Updated README Section:
## What This Repository Provides
**Research Framework** (not clinical tool):
- ✅ Modular, tested implementations of pathology AI architectures
- ✅ Benchmark pipelines for PCam and CAMELYON datasets
- ✅ Reproducible training and evaluation workflows
- ✅ Comparison tools for systematic baseline evaluation
- ✅ Extensible codebase for research experimentation
**Validated Capabilities**:
- ✅ PCam: 94% accuracy on synthetic subset (framework validation)
- ✅ CAMELYON: Functional slide-level pipeline (architecture validation)

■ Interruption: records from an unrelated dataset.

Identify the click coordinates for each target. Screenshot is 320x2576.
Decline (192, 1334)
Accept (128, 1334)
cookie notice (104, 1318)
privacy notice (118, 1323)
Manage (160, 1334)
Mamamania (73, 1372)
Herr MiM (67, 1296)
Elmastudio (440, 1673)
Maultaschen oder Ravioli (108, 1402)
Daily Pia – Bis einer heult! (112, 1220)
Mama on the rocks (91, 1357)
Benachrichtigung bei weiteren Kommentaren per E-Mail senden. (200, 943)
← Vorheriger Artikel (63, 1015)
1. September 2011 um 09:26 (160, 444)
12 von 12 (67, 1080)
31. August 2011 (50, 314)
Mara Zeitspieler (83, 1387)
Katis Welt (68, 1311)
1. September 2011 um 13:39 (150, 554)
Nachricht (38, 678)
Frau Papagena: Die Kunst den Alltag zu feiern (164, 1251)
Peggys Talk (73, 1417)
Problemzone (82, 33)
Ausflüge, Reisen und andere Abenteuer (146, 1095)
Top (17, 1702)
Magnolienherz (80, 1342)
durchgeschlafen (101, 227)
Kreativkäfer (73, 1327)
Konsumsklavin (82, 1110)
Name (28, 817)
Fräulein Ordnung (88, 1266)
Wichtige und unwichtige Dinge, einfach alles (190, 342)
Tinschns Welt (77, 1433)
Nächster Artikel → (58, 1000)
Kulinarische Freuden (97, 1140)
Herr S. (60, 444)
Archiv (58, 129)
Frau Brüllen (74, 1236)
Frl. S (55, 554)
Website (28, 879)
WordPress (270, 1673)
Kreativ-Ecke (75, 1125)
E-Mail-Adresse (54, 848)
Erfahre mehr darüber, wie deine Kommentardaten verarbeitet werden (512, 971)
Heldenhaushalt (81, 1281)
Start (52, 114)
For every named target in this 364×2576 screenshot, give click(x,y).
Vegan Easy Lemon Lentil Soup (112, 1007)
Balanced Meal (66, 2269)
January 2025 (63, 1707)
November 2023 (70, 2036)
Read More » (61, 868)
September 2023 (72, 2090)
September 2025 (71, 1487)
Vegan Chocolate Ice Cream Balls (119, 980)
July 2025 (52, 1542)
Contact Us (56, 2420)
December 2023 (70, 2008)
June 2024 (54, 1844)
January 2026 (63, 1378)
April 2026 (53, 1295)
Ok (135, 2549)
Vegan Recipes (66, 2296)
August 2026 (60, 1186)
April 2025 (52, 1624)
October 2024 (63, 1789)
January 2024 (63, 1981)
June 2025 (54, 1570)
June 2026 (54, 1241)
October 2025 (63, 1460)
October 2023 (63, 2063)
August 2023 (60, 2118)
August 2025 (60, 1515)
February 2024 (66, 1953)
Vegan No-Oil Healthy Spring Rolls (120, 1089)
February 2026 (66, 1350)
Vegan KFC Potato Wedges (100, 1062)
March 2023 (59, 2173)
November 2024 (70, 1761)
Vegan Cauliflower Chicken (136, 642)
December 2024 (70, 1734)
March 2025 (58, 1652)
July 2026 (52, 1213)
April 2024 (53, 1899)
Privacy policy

- ✅ 62% test coverage with comprehensive unit tests
- ✅ Cross-platform compatibility and CI/CD
**Research Use Cases**:
- Algorithm development and prototyping
- Baseline implementations for comparison
- Educational resource for computational pathology
- Starting point for research projects
**NOT Provided**:
- ❌ Clinical validation or FDA approval
- ❌ Production deployment infrastructure
- ❌ Real-time inference optimization
- ❌ Clinical decision support features
**To Use in Research**:
1. Download PCam or CAMELYON16 datasets
2. Run training with provided configs
3. Compare against implemented baselines
4. Extend with your own methods
5. Publish results with proper attribution
This framing:
Easiest Path Forward: Priority 1 (Full PCam)
Most Impactful: Priority 2 (CAMELYON16)
Most Ambitious: Priority 3 (Clinical Validation)
Pragmatic Alternative: Honest Repositioning
Recommendation: Start with Priority 1 (Full PCam) to demonstrate the framework works on real data at scale, then decide whether to pursue Priority 2 or reposition as a research framework.